Bernie Sanders’ Tax Returns are Irrelevant
by Benjamin Studebaker
I’ve been seeing a remarkably large number of people making the argument that because Bernie Sanders is a millionaire, he is somehow a hypocrite. This is a very strange claim. Here’s why.
Some people appear to believe that Bernie Sanders’ campaign is about vilifying millionaires and billionaires as individuals. But this is not what I hear when I listen to Sanders talk. Over and over, Sanders attacks the millionaire and billionaire class:
This may sound like a distinction without a difference, but Sanders is a democratic socialist, and for socialists politics is not about individual bad actors, it’s about correcting imbalances in the distribution of wealth and power among classes. Class structures position different groups of people in hierarchies of wealth and power based on their social role. Some people, for instance, are middle class or working class, because they have sell their time to an employer to earn a wage that allows them to pay their bills. Other people in the millionaire and billionaire class have so much wealth that they don’t have to work for someone else to survive. This gives them power over the rest of us. We have to come to these millionaires and billionaires as supplicants, asking them what favours we can perform for them in exchange for the money we need to pay our bills. This class structure is constructed and maintained through systems of power. So when Sanders says he will “take on the billionaire class”, he means that he will revise political and economic institutions to decrease the power of this class and increase the power of the middle and working classes. Sanders is not demanding that millionaires and billionaires become better people or voluntarily give their money to charity. It is precisely because he doesn’t believe we can simply ask the rich to be nicer that he advocates systematic, structural reforms that revise the class system itself.
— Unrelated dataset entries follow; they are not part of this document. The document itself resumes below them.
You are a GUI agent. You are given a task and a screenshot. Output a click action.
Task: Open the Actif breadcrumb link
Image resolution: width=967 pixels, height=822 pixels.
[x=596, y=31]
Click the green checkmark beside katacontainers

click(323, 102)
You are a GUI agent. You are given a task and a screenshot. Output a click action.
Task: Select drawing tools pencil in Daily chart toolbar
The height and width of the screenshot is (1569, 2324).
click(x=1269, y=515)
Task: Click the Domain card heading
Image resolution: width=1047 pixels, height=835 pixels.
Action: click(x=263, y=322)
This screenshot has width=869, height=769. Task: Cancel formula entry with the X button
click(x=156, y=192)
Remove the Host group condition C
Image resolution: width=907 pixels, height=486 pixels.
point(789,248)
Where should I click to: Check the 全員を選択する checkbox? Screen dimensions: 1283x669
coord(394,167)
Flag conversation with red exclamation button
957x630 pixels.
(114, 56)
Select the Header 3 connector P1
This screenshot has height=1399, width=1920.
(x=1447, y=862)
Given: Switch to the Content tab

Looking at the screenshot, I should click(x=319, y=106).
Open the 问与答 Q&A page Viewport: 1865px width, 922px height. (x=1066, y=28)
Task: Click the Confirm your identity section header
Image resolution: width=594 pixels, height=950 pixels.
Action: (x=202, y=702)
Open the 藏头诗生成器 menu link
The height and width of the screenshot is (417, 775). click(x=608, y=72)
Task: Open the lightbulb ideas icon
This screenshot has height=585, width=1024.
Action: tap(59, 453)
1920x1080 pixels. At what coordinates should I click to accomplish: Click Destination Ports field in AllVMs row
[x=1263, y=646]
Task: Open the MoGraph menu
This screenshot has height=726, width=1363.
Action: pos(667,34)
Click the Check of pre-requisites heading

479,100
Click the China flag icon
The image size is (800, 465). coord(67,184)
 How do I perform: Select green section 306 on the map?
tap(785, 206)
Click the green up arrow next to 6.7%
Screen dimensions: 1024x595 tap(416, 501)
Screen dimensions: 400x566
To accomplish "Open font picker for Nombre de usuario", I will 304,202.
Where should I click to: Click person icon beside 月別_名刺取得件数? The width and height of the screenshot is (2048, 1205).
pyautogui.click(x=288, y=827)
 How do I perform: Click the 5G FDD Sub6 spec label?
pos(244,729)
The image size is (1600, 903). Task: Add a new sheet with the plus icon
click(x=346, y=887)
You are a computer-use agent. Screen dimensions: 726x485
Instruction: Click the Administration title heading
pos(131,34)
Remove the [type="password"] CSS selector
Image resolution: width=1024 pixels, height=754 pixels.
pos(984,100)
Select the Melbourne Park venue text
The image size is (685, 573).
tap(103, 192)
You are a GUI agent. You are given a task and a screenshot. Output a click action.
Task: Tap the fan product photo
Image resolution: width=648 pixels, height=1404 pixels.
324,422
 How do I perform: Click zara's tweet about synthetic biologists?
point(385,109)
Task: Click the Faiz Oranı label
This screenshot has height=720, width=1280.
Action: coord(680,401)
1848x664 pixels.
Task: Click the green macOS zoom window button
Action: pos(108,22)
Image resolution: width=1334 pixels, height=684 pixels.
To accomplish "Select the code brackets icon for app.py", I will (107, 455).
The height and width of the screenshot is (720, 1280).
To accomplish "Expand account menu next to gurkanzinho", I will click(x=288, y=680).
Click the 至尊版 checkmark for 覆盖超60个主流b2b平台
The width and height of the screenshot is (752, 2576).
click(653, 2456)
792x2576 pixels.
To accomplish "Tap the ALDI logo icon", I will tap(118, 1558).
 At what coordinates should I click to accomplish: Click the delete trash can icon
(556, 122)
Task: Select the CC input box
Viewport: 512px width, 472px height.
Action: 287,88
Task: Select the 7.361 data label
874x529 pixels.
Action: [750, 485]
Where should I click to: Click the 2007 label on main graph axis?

Sanders observes that our economic system creates a lot of millionaires and billionaires and permits and even encourages them to behave in an anti-social fashion. In the short-term, he wants a system which creates fewer of these people and restricts the ability of those who remain to exercise undue influence over democratic politics. In the long-term, he wants to help build a world in which the power disparities between employers and employees are eradicated. He doesn’t want or expect the rich to give their money to charity–he wants confiscatory taxes which force them to surrender it.
So Sanders isn’t making an argument that the rich are decadent and should donate their wealth out of a sense of moral responsibility. He’s making an argument that we have a wretched political and economic system that creates this class of rich people and encourages them to behave terribly. He’s not trying to be a lifestyle coach for rich people–he’s trying to make deep, fundamental revisions to our institutions that dramatically reduce their wealth and power. He is a political actor, not a religious figurehead. He’s leading a social movement, not a spiritual revival. This is why he emphasises over and over that his campaign is not about himself, but about the ordinary people who participate in it. He needs a huge grassroots army not just to win the presidency but to help other democratic socialists win power in down-ballot races. Without this “political revolution”, he won’t be able to overcome the power of the billionaire class. Billionaires and millionaires use their wealth to sponsor their own candidates, and candidates dependent on the wealthy cannot be expected to challenge them. It will take immense grassroots mobilisation to overcome their power, and Sanders is under no illusions as to the scale or difficulty of his task.
In the context of this kind of platform, Sanders’ own wealth is not hypocrisy. Instead, it’s an indicator of just how serious Sanders is and just how committed he is to his own principles. Sanders’ reforms will tax him heavily and take a large amount of the money he made with his bestselling book away. Sanders is willing to take that hit because he cares more about justice than he does his own wealth.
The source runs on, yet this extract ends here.